Reproduce word for word the lines of the records below, starting with the line that contains "You are a GUI" and going on through the line that contains "coord(178,327)", both of those lines included.

#### [Data for this exercise]
+++

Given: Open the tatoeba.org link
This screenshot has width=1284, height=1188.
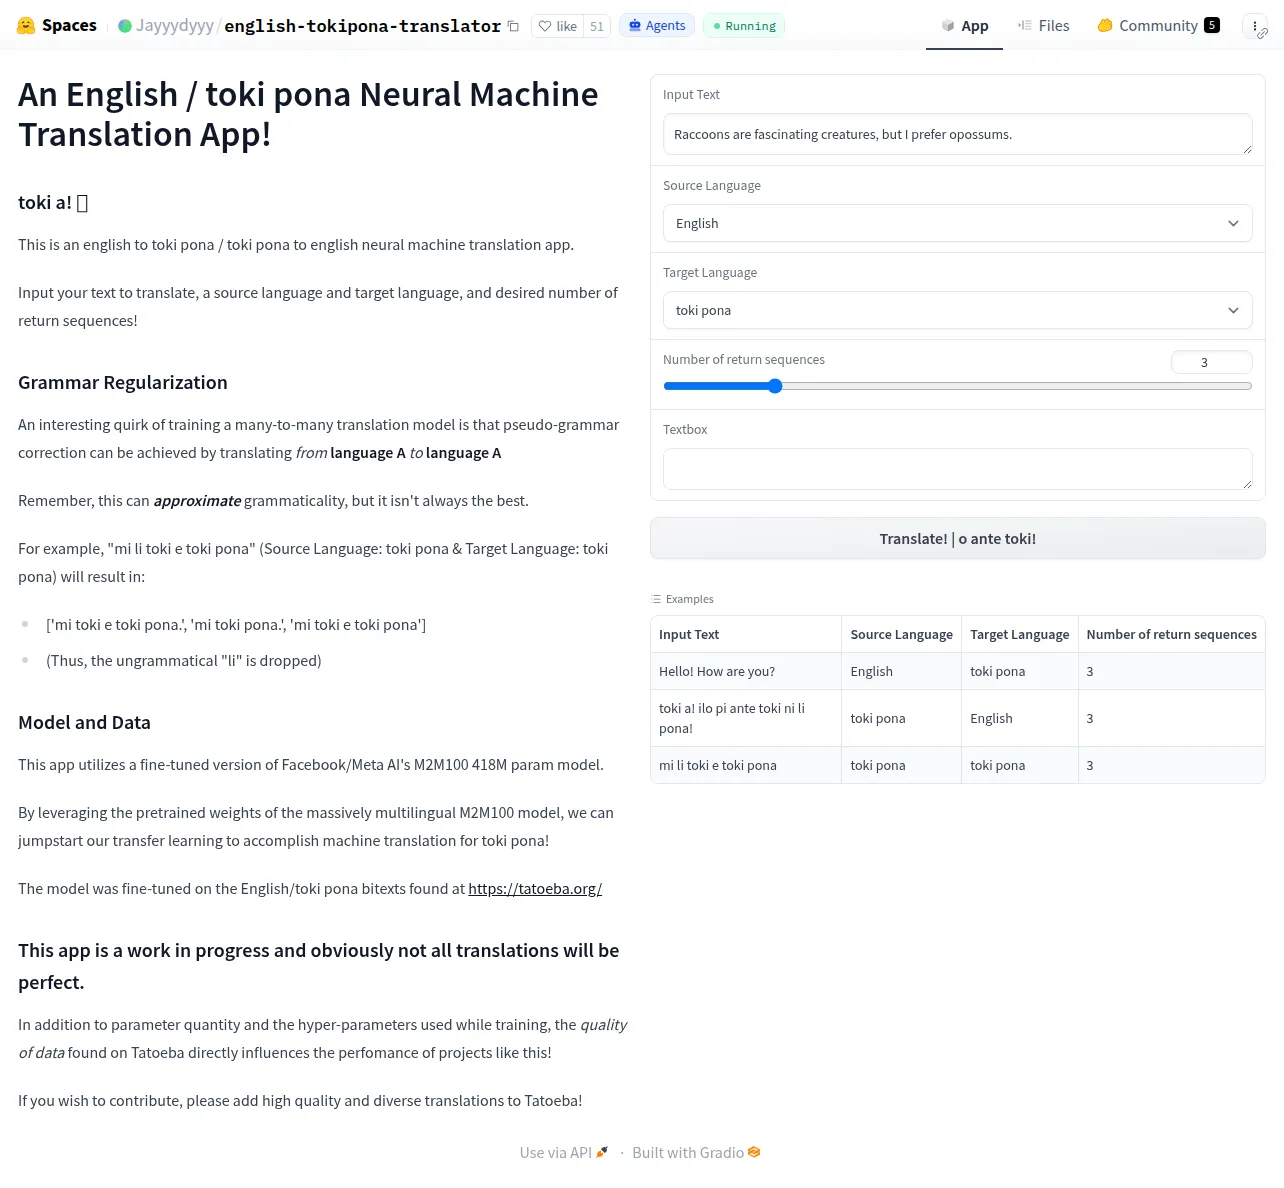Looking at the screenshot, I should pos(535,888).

+++

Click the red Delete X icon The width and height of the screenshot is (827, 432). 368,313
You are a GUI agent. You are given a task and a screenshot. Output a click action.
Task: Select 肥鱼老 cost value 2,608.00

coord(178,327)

+++

#### [Task output]
You are a GUI agent. You are given a task and a screenshot. Output a click action.
Task: Select 肥鱼老 cost value 2,608.00

coord(178,327)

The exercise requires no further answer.